Weidhaas' team further found that up to 45 percent of breast cancer patients with the KRAS-variant went on to develop a second independent breast cancer, representing a 12-fold increased risk over breast cancer patients without the KRAS-variant.

Prior research has shown the KRAS-variant, found in 1 out of 17 people, or 6 percent of the world's population, predicts an increased risk of various cancers, including breast cancer, and is found in up to 20 percent of newly diagnosed cancer patients. Additionally, a previous study found that women with the KRAS-variant are significantly more likely to develop both breast and ovarian cancer.

"Although we had evidence that the KRAS-variant was a stronger predictor of cancer risk for women than men, we did not previously have a scientific explanation for this observation," said Weidhaas, a professor of radiation oncology. "This study's findings, showing that estrogen withdrawal can influence cancer risk for women with the KRAS-variant, begins to provide some answers."

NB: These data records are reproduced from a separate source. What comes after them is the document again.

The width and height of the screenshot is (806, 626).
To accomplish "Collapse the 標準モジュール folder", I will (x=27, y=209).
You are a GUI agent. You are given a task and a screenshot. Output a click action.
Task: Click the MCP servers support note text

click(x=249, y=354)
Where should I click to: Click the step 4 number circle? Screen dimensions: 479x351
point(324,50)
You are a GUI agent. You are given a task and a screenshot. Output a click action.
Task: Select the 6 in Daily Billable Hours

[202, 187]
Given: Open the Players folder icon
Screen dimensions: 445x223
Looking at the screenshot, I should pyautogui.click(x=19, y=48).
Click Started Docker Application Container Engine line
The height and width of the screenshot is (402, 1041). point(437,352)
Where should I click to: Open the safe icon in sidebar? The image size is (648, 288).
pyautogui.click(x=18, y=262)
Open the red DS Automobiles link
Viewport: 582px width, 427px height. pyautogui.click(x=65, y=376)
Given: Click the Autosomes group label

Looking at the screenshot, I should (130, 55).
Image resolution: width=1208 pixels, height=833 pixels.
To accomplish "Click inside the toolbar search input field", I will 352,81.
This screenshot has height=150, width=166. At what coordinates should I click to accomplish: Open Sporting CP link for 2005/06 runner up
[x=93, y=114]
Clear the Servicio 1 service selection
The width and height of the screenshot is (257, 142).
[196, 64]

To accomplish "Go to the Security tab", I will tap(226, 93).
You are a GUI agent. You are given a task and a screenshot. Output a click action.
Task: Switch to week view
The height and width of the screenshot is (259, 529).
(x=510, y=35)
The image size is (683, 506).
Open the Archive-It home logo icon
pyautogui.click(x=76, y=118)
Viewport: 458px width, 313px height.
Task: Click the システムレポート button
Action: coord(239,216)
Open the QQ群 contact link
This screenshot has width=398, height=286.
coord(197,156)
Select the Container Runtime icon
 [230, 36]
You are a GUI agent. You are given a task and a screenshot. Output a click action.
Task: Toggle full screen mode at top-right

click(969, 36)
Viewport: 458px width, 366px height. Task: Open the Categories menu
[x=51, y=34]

Though the findings run contrary to some past research suggesting that women on combination hormone replacement therapy are more likely to develop breast cancer, they are in agreement with follow-up studies that found estrogen alone may actually protect women from breast cancer.

"The KRAS-variant may be a genetic difference that could actually help identify women who could benefit from continuing estrogen, or at a minimum, at least tapering it appropriately," said Weidhaas. "We hope that there are real opportunities to personalize risk reducing strategies for these women, through further defining the most protective estrogen management approaches, as well as by understanding the impact of different treatment alternatives at the time of a woman's first breast cancer diagnosis."

The study was published in Cell Cycle on May 11, 2015.

The research was supported by the National Cancer Institute and the work was done in collaboration with Mirakind, a non-profit organization.